The company’s Spring IRE report also says that, because of limited availability and higher priced Class-A assets, investors are seeking Class-B assets and second tier (growth population areas) locations offering higher yield. Last-mile locations are still preferred in order to keep pace with the growing ecommerce customer base.
While assets with long-term leases may be in the highest demand and can command the most aggressive pricing in core markets, C&W stresses that Class-B and in some cases Class-C assets in secondary/tertiary locations are in greater demand with investors seeking higher yields.
“Acquisitions are moving forward with plenty of dry powder available to close quickly,” the company says. “The U.S. industrial market is not overbuilt, with net absorption forecasted to keep pace with upcoming supply.”
Solid rent growth is anticipated for the remainder of 2022 and into 2023, with double-digit total rent growth forecast in core markets over the next three to four years as demand grows in the face of lack of supply. Demand is driven in part by manufacturers boosting depleted inventories while supply chains, although still struggling, continue to ramp up.

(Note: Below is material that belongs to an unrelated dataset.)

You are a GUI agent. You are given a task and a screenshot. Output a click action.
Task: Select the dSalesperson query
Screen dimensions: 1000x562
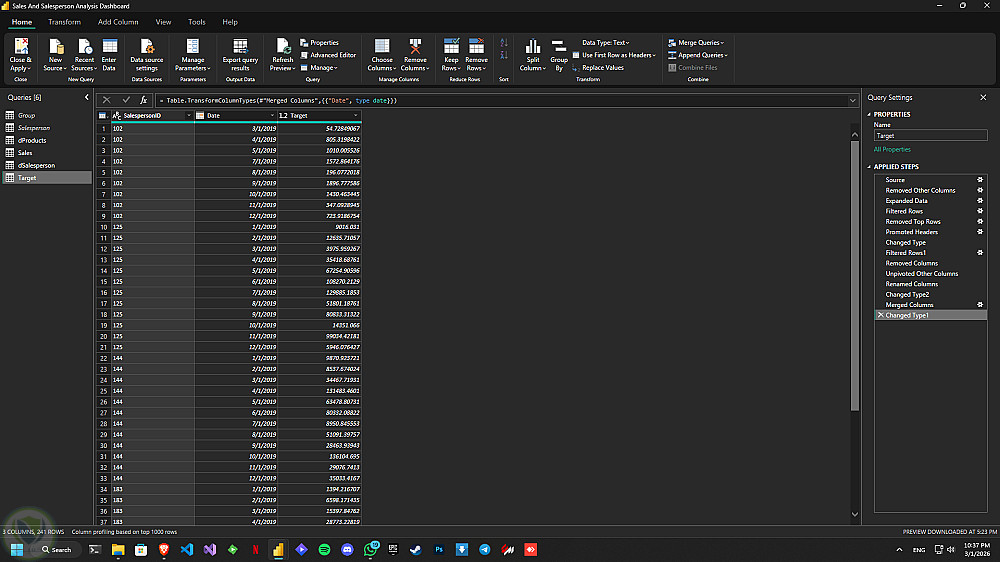36,165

Logistics, food and beverage, cold storage and bio tech/pharmaceutical assets are the preferred asset classes, C&W notes. “However, ecommerce is clearly driving the demand as online shopping continues to accelerate.”
The company adds that the fundamentals are in place to support a solid 2022 industrial outlook.
“Minimal concern is seen with the anticipated interest rate hikes relative to pricing, as investors see greater rent growth potential, solid demand for space (leasing velocity) and rising construction costs as offsetting factors and impacting any significant rise in cap rates.”
Skittishness Among Brokers
The Society of Industrial and Office Realtors finds signs of skittishness among its real estate broker members, as shown in its first quarter snapshot.
While still thriving, a growing strain on the IRE market is appearing as low vacancy and rising costs are leaving many industrial specialists searching for more opportunities, SIOR reports.
“With record land prices, construction pricing even higher, and limited supplies, making use of existing space in creative ways is becoming a necessary option,” the association points out.
SIOR members reported a 25% decrease in leasing activity in the first quarter, citing supply issues. In addition, 93% of them reported little to no vacancy in their markets.
Pricing is a major challenge, with 94% of members reporting high asking rents. “Vacancy levels are shrinking, giving tenants and buyers fewer choices with higher rents,” notes a Maryland SIOR member.
“There is a very limited amount of supply regarding industrial product types,” says a Kentucky-based SIOR industrial broker. “Tenants looking for space have to employ a broker who will call on off-market properties and explore all options.”